Could you work out how many lines of the material below hold "axis"? Only the number is needed.
=== Section Start ===
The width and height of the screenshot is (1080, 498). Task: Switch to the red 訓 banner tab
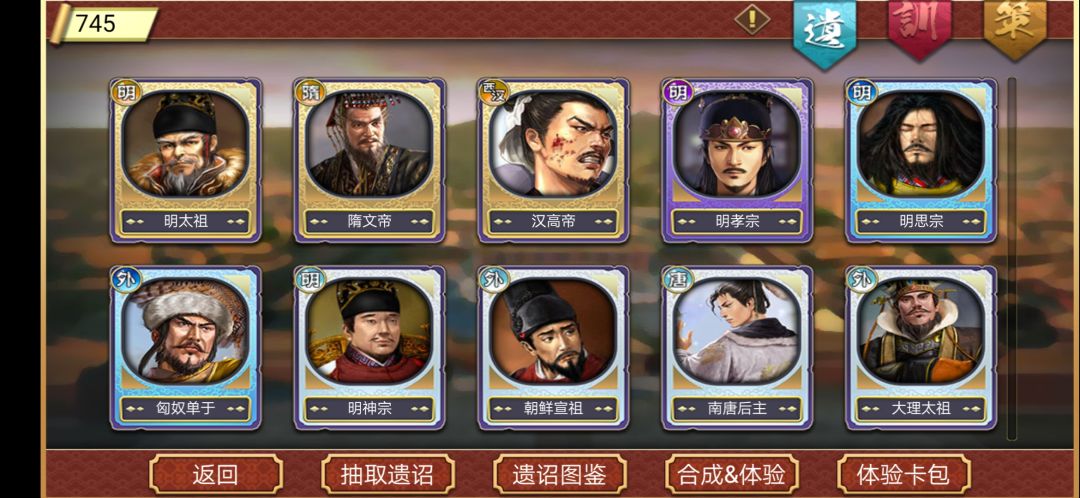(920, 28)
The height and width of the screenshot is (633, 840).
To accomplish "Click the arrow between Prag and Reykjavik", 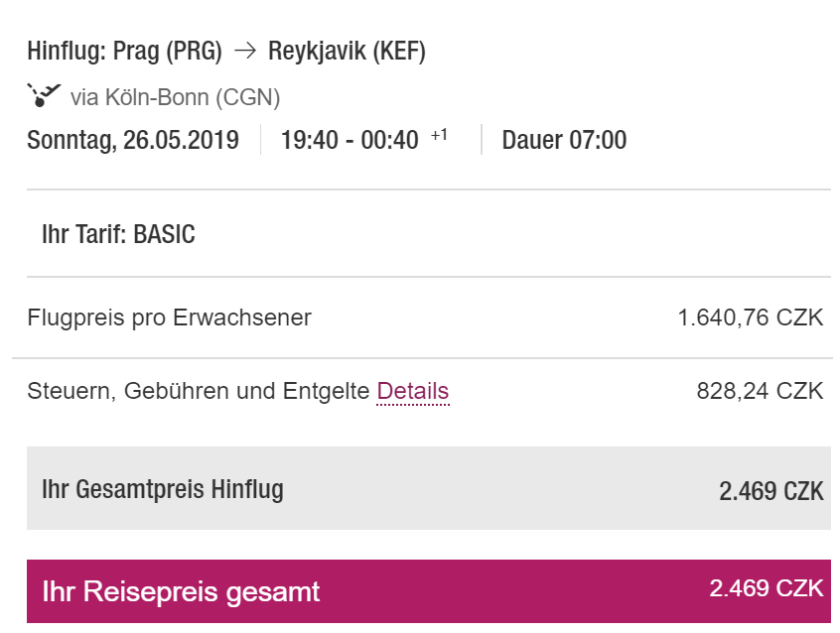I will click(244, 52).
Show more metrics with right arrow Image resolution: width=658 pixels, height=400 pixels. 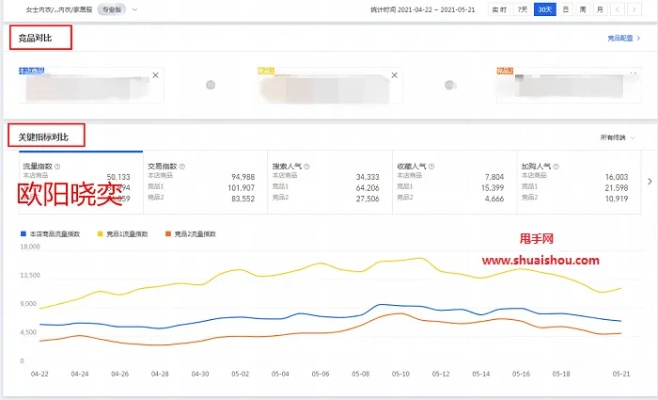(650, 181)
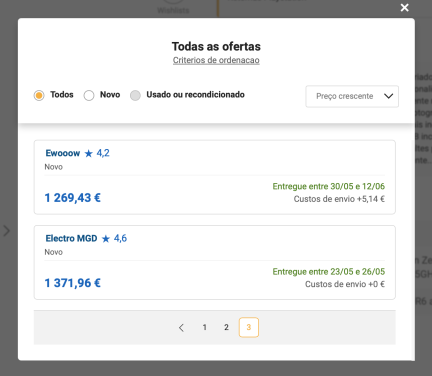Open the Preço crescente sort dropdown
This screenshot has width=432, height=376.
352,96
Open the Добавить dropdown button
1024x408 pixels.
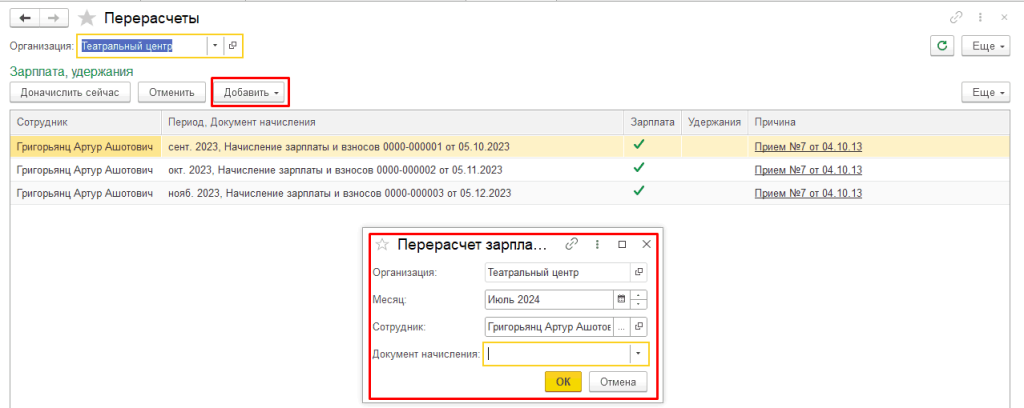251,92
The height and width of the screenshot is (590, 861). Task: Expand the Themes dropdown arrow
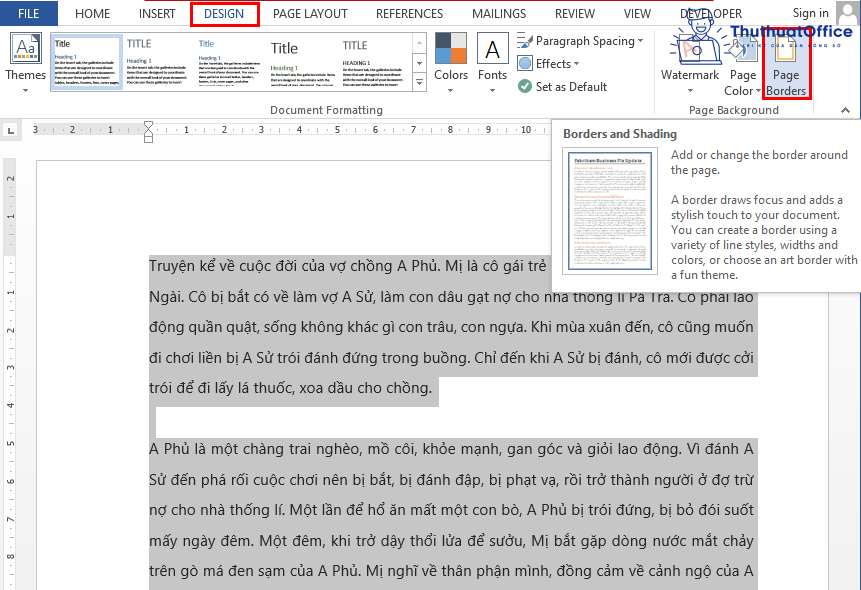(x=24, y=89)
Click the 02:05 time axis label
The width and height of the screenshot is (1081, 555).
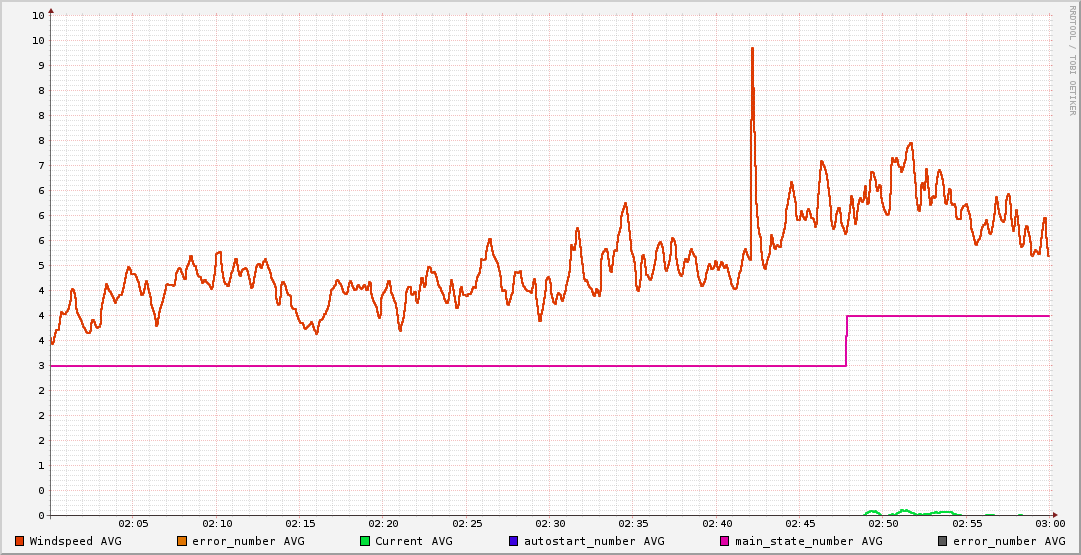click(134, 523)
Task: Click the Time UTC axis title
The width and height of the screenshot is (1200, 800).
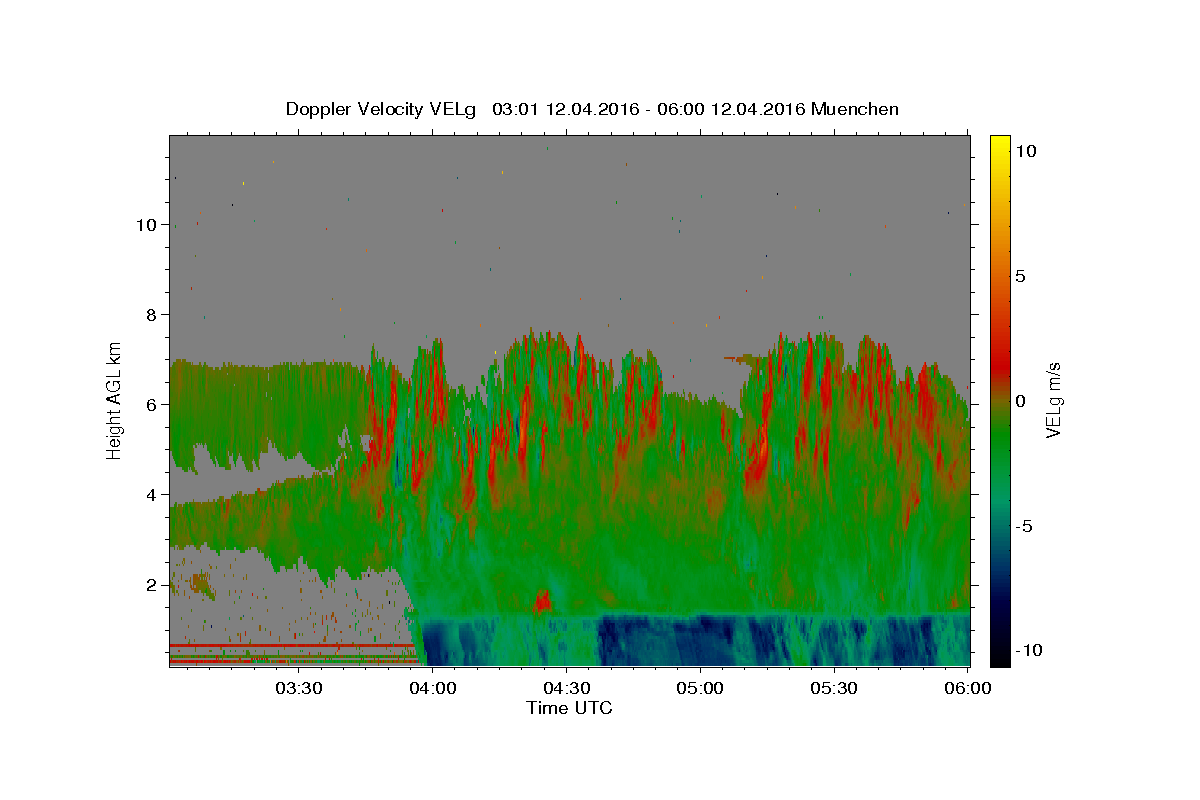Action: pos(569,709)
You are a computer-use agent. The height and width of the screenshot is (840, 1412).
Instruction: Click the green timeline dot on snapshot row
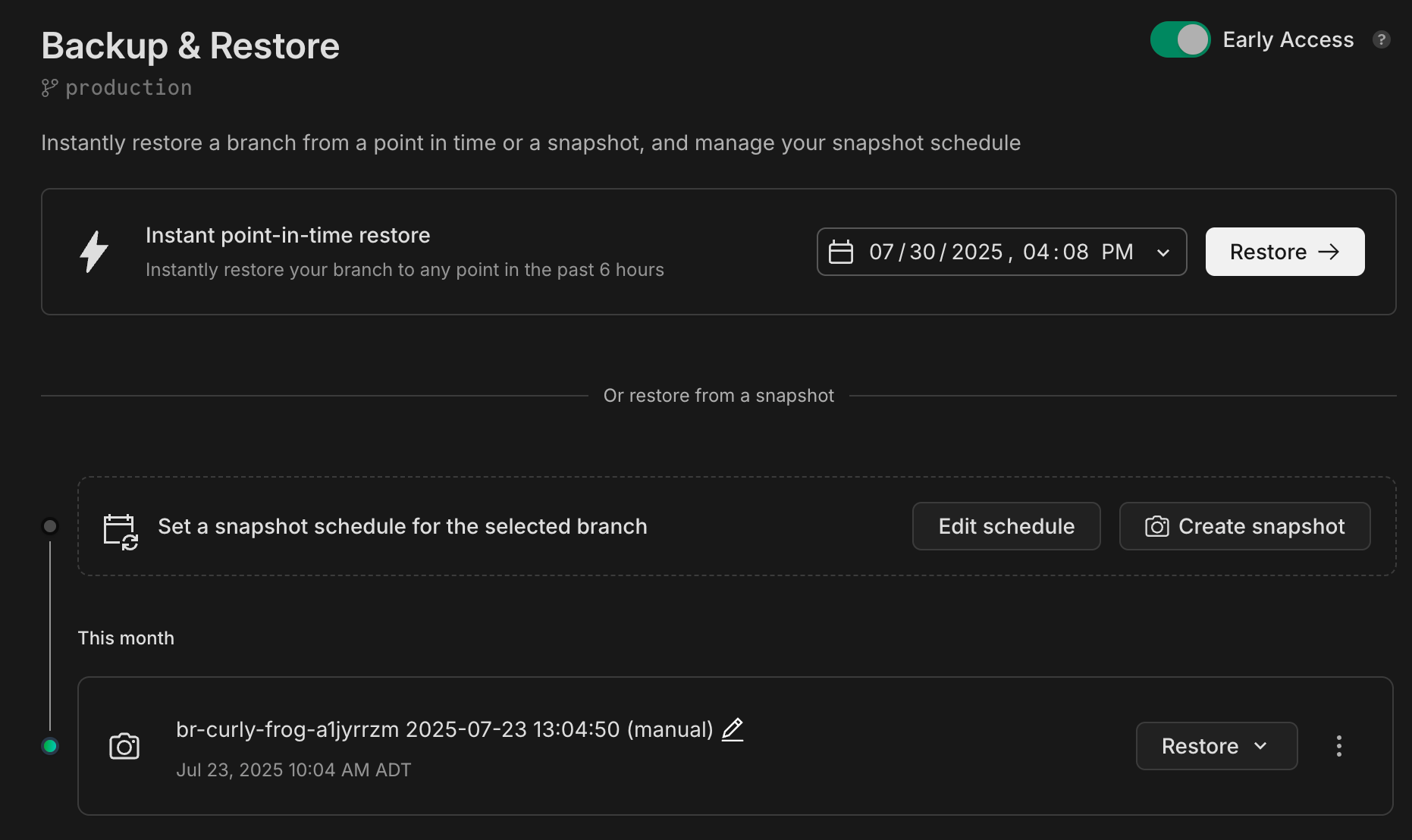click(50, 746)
=== Section End ===
> _Result of this exercise_
2